"What, Claude, is that you?" cried the Duke; and a flood of new sensations so changed his voice, that Hunt looked up from where he lay, a beaten, bleeding, blubbering mass. But in the silent revelation of that moment there was at first no sound save the barking of the fox-terrier outside the saddle-room door. This had never ceased. Then the coachman's pipe fell from his mouth and was smashed.
"My God!" said he. "It's his Grace himself!"
He had driven the Duke from Devenholme the night before.
"The Duke of St. Osmund's!" exclaimed Hunt from the ground. He had been shedding blood and tears indifferently, and now he sat up with a slimy stare in his uninjured eye.
"Yes, that's right," said Jack, with a nod to the company. "So now you all know what to expect for cruelty to cats, or any other dumb animals; and don't you forget it!"
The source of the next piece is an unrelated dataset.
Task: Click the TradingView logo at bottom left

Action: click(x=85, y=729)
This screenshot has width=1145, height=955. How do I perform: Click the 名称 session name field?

He put on his coat and went over to the saddle-room. Claude followed him, still at a loss for words. And Hunt's dog went into a wild ecstasy as the key was put into the lock.
"Hold him," said Jack. "The dog's all right; and I lay his master'll think twice before he sets him on another cat o' mine."
"Come away," said Claude hoarsely; "for all our sakes, come away before you make bad worse!"
"Well, I will. Only hold him tight. That's it. Poor little puss, then—poor old Livingstone! Now I'm ready; come along."
But Hunt was in their path; and Jack's heart smote him for the mischief he had done, though his own lower lip was swollen like a sausage.